Saved entries:

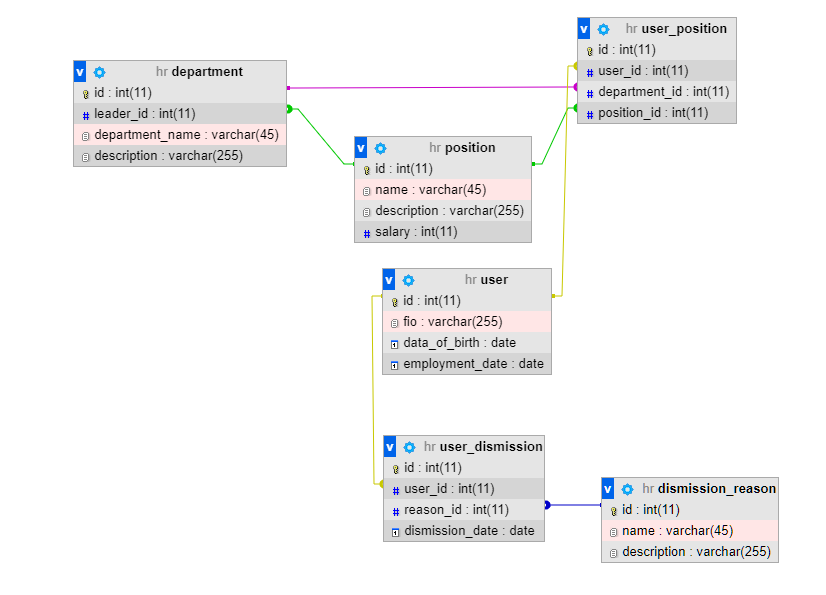Select the leader_id column in department

coord(145,114)
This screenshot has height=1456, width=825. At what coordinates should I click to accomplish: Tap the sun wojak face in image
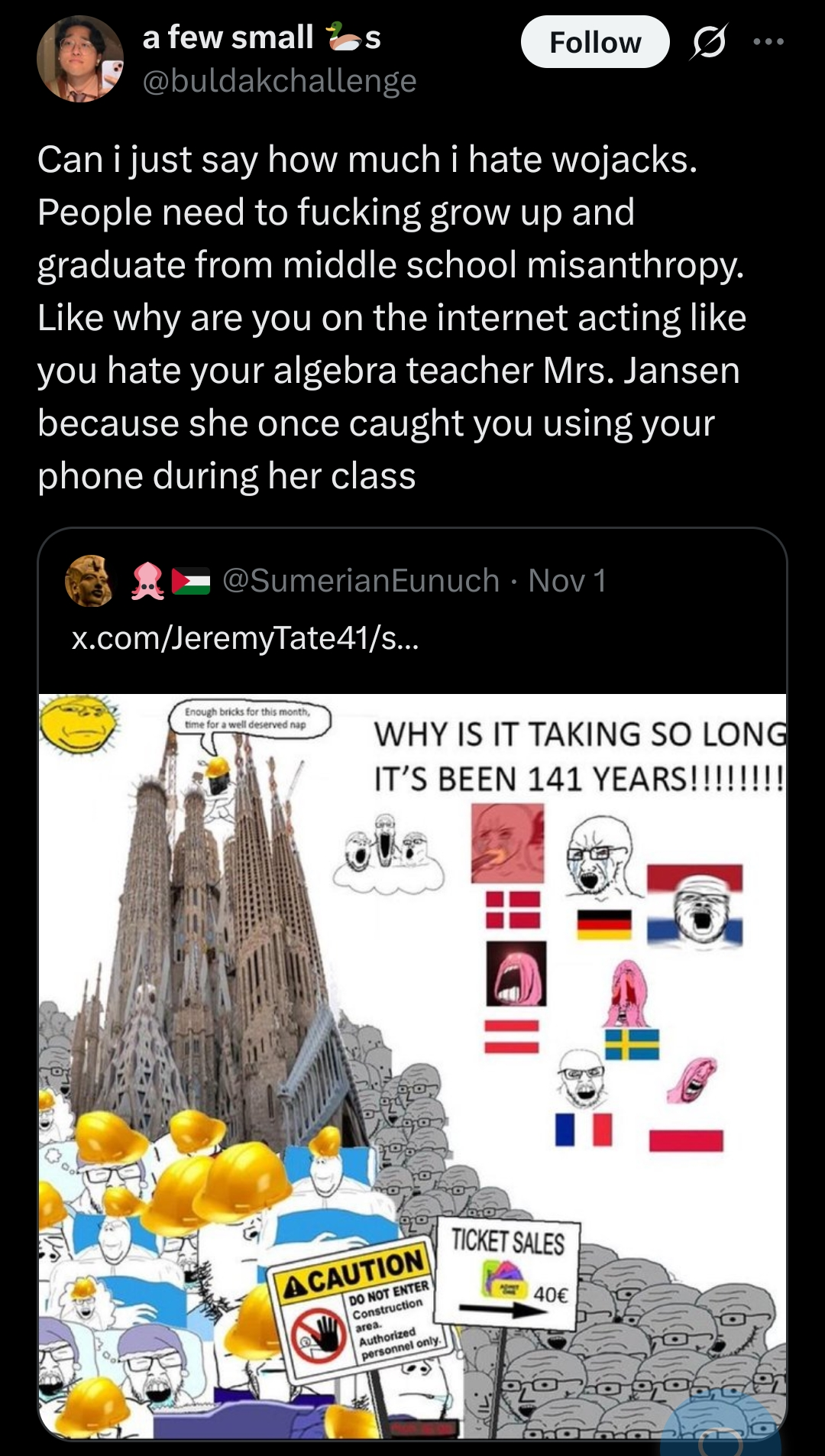tap(78, 725)
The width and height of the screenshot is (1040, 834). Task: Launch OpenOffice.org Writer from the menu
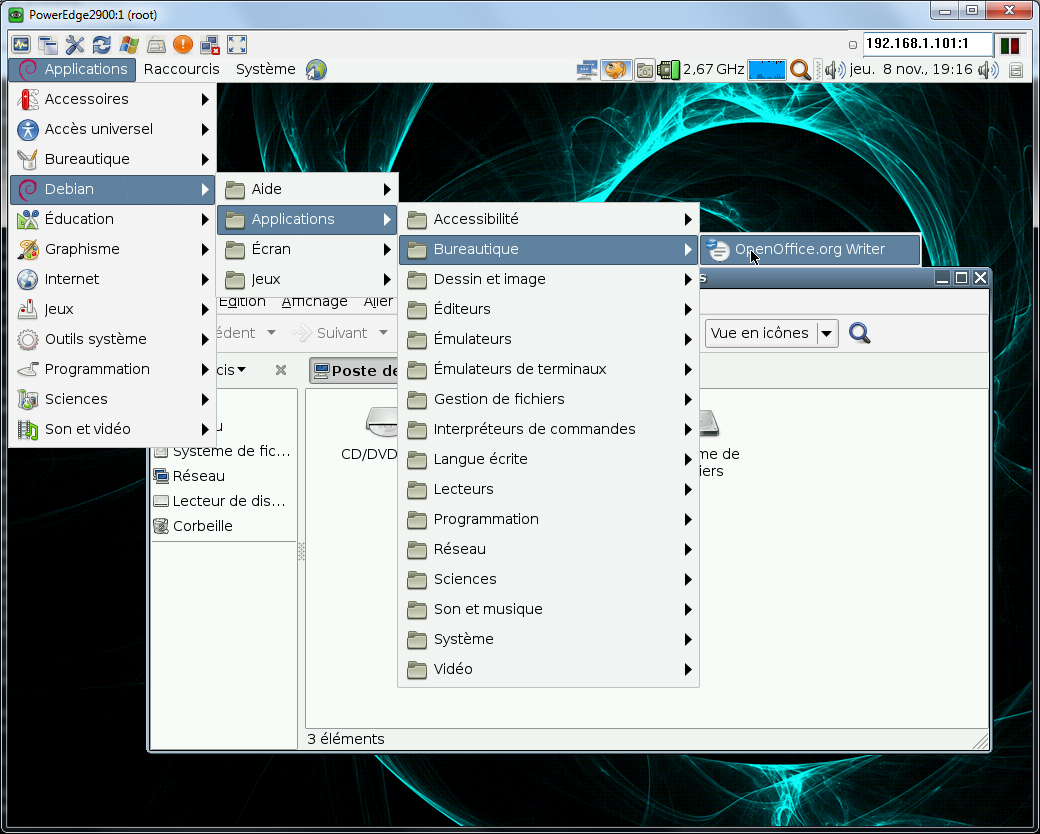pos(809,249)
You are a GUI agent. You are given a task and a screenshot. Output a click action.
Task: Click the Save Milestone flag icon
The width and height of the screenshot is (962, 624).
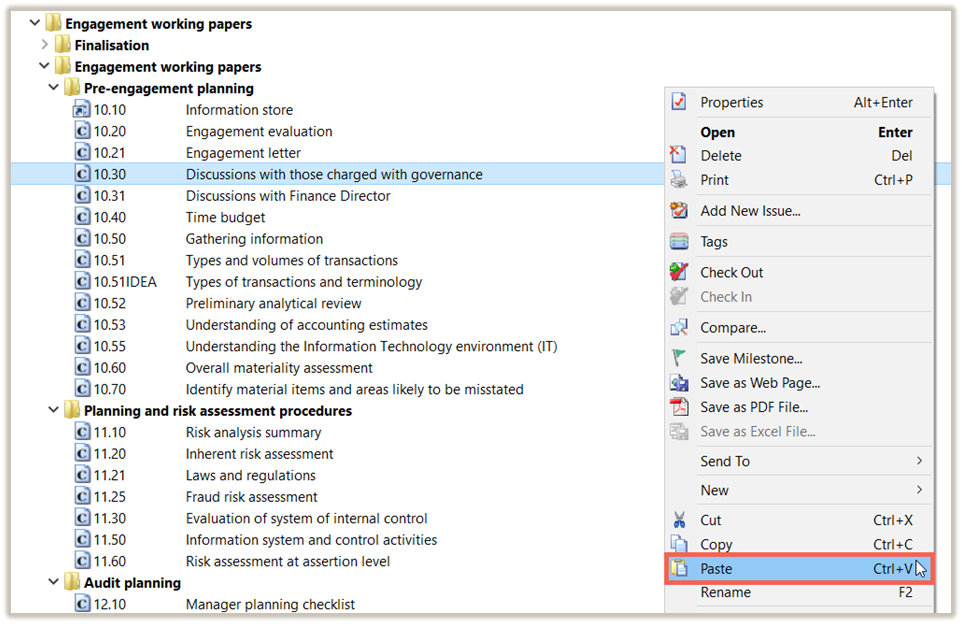click(x=679, y=358)

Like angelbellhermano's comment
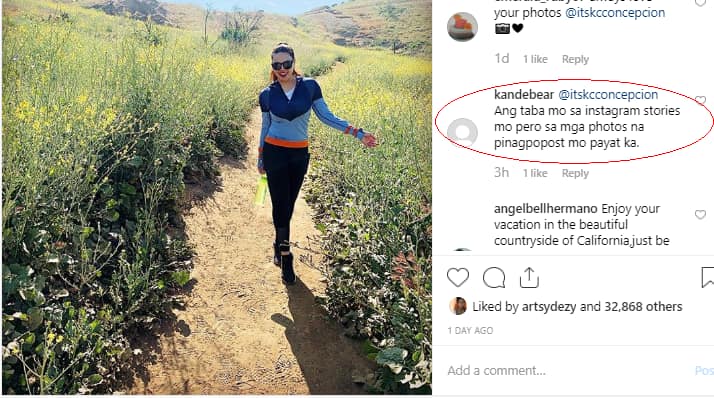(700, 214)
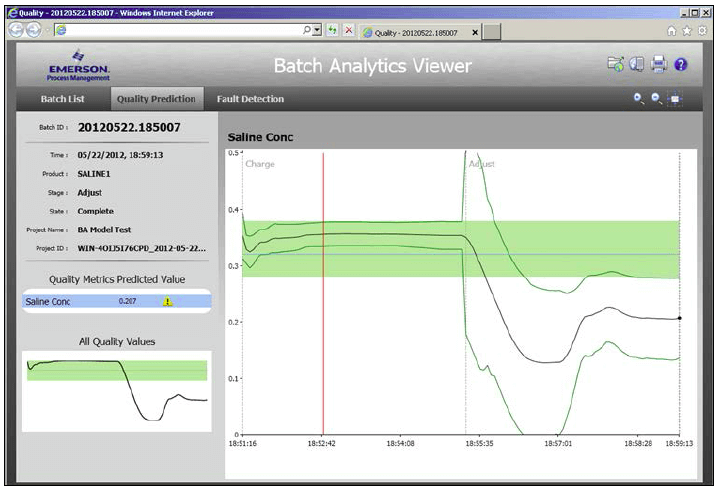This screenshot has width=719, height=491.
Task: Zoom out on the chart
Action: coord(657,99)
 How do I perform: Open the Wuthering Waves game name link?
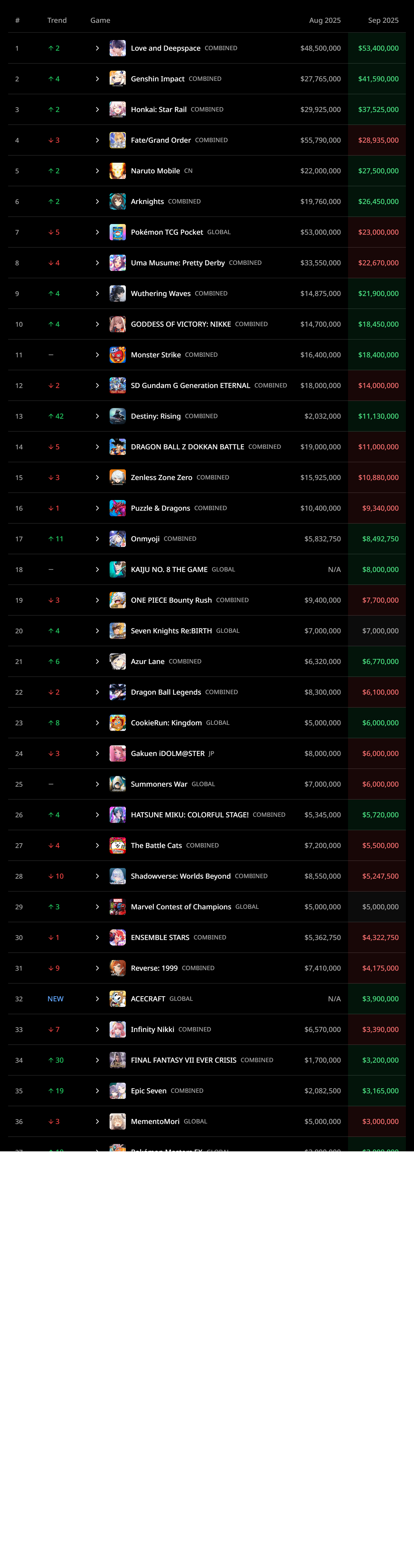click(160, 293)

__PROBLEM REQUIREMENTS__
In your reply, please set down exactly the lines from the one containing "You are a GUI" through the end of the records, with the pictures left out.

__RESULT OF THE TASK__
You are a GUI agent. You are given a task and a screenshot. Output a click action.
Task: Click the Save Milestone flag icon
The width and height of the screenshot is (962, 624).
click(x=679, y=358)

Like angelbellhermano's comment
(700, 214)
This screenshot has width=719, height=491.
Task: Zoom out on the chart
Action: coord(657,99)
 How do I perform: Open the Wuthering Waves game name link?
click(160, 293)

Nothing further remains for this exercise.